Angioplasty is considered safe and effective, although, as with all medical treatments, there is some risk. In general, possible complications fall into two categories:
Acute complications - These are complications that occasionally occur during the procedure or immediately afterward.
Long-term complications - Even when the angioplasty procedure is performed without problems, the artery can narrow again months afterward, causing chest pain to return. This complication is called restenosis.
Angioplasty is a very safe procedure when performed by experienced cardiologists at top-notch medical centers. In a small percentage of patients, an artery may abruptly close during the procedure, which may trigger a heart attack. A heart attack may also occur if a blood clot is dislodged during angioplasty and completely blocks the artery, cutting off blood and oxygen to the heart.
These complications may or may not require emergency bypass surgery.

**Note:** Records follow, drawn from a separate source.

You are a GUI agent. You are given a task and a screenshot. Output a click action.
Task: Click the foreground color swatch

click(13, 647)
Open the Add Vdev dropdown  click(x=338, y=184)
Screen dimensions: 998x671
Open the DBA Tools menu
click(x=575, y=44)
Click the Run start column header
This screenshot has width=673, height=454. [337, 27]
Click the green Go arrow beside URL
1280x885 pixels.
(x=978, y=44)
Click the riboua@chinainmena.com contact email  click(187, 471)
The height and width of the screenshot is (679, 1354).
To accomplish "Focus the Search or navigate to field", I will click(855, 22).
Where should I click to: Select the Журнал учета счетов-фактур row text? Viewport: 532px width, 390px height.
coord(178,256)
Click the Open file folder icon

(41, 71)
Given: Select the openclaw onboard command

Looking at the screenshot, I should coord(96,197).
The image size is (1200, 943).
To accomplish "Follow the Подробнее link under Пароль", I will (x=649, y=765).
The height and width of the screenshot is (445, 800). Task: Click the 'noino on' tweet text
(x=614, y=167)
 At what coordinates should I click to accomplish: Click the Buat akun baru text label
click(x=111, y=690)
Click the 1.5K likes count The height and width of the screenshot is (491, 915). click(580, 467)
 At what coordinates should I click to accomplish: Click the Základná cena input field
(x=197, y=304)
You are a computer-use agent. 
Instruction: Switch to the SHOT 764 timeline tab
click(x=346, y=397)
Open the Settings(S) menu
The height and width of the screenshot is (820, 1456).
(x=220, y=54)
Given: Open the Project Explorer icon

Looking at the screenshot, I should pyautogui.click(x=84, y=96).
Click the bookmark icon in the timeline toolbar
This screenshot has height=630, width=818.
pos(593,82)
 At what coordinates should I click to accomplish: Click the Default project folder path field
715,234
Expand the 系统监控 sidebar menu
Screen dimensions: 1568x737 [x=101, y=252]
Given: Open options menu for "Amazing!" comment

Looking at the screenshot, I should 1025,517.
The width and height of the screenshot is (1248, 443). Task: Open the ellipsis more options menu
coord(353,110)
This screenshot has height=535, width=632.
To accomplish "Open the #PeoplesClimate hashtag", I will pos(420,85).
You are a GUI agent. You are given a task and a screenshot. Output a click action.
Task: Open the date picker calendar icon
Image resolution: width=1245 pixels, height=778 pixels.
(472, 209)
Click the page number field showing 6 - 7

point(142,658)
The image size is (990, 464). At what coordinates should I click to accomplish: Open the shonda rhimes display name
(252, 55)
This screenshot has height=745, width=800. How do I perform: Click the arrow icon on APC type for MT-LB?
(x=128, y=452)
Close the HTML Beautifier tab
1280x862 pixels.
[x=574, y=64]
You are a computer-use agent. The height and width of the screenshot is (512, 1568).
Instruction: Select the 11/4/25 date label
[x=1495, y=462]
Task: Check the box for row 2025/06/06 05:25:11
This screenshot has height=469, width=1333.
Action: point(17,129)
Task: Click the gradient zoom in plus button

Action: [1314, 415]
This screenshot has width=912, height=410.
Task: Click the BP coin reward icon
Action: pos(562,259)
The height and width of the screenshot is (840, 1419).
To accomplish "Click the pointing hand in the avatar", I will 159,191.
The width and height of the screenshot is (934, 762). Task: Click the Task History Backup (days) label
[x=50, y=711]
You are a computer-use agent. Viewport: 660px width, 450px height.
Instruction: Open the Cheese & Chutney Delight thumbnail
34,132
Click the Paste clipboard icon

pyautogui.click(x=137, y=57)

The death rate among patients who have angioplasty is very tiny, about 0.1% (compared to 1% to 2% for routine bypass surgery).
Restenosis is the most troublesome problem hampering the success of angioplasty. Restenosis is a medical term that refers to the gradual re-narrowing of the artery during several months following the procedure.
Sometimes, restenosis is caused by blood clots occurring at or near the site of the treatment. Aspirin, heparin, or combinations of anti-clotting drugs are generally used before and after the procedures to try and prevent this.
Coronary stents that are coated with anti-clotting drugs are now being used in the hope of preventing the immediate formation of blood clots and, over time, restenosis.
Researchers are gaining a better understanding of the restenosis process and experimenting with several different approaches to prevent it. They believe that three complex, interrelated mechanisms are involved.
Within hours after an angioplasty procedure, the walls of the artery may start to recoil, gradually "caving in" to their original position. This can reduce the channel that was created, sometimes by as much as half.
Angioplasty, by pressing against the artery wall and creating tiny cracks in the plaque, causes a certain amount of injury to the artery wall. As the body attempts to heal itself, special blood cells that are involved in clotting, called platelets, may accumulate, possibly causing a blood clot.
Blood clots create a substance, thrombin, that causes the cells of the artery to multiply and new tissue to form. This is a helpful part of the healing process - but, if too much tissue is formed, it can reduce the flow of blood through the artery.
Thanks to an improved understanding of restenosis, several drugs are now being tested to help prevent it.
The reason restenosis occurs is not known, but several conditions increase the risk that the artery will narrow again after angioplasty. These include:
High blood pressure
Angina, both unstable and stable
Kidney disease requiring dialysis
There is also a theory that procedures affecting blood vessels activate cytomegalovirus (CMV), a herpes virus that is common in older people but is usually dormant. According to this theory, CMV is the factor that allows too many cells to multiply during the artery's healing process and eventually narrows the artery again.
Nice To Know:
Q: I had an angioplasty performed and I'm concerned about the vessel reclosing. How do I know whether or not this is happening?
A: Usually, the return of chest pain (angina) is the chief symptom of reclosure, or restenosis. About 60% to 70% of patients who develop restenosis will experience chest pain. Contact your doctor if you begin suffering chest pain.
However, not everyone who develops restenosis experiences chest pain, which is why you should contact your doctor if you experience unusual fatigue, shortness of breath, chest pressure, or any of the other symptoms you may have had before your angioplasty. About 10% to 20% of patients who develop restenosis experience no symptoms at all.